**Task details**
Continue the forum post about the Gigatron TTL computer kit, starting right after its last sentence.

**Given passage**
--- begin ---

Thanks for your introduction to your project.

I also like the orthogonal nature of the MSP430 - and I had a lot of fun programming a small interactive interpreter in under 1000 bytes of MSP430 assembly language.

I was planning on building a TTL computer loosely based on the "Hack" design featured in the "NAND to Tetris" teaching course.

I got distracted and ended up buying a kit - called "Gigatron" from an enthusiast based in the Netherlands.

see www.gigatron.io

The kit provides colour graphics and sound, an offline assembler and emulator, and runs Tiny BASIC - and it achieves this with fewer than 40 TTL chips presented on a professional pcb in an attractive case.

It has the performance typical of an early 1980's home computer, with a 16-bit Von Neuman virtual machine which runs on top of the 8-bit Harvard architecture. For speed comparison, it can perform a 16-bit addition in 4.5uS, whilst a 1MHz 6502 would take 20uS to perform the same instruction.

--- end ---

**Given data**
--- begin ---

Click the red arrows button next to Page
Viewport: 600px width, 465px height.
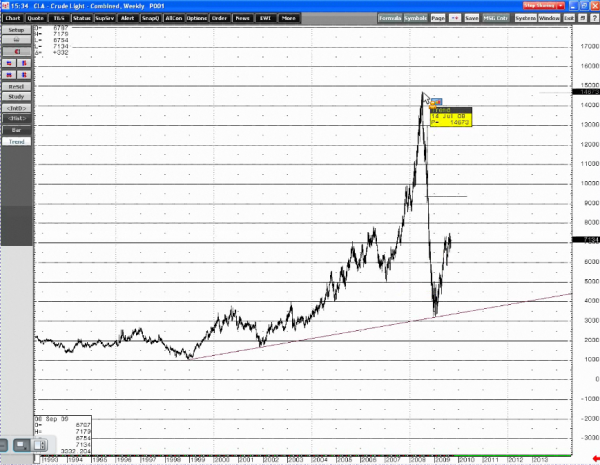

--- end ---

**Output for this task**
There is the opportunity to overclock it above it's current 6.25MHz clock - and I am looking at around 16MHz as the upper limit of the design.

If you are considering embarking on a TTL computer project - there are some good lessons to be learned from the Gigatron design.

1 The ALU and the control unit are great examples of what can be done with a few simple TTL chips.
2 Don't try to use obsolete devices like the 74xx181 ALU or 74xx172 register files
3 Trying to base it on an existing mcu instruction set will probably result in a lot more ICs

As much as I like the MSP430 - I think the effort of building a true 16-bit machine with a bank of 16, 16-bit registers and retain all the MSP430 orthogonality would prove too much for a TTL design.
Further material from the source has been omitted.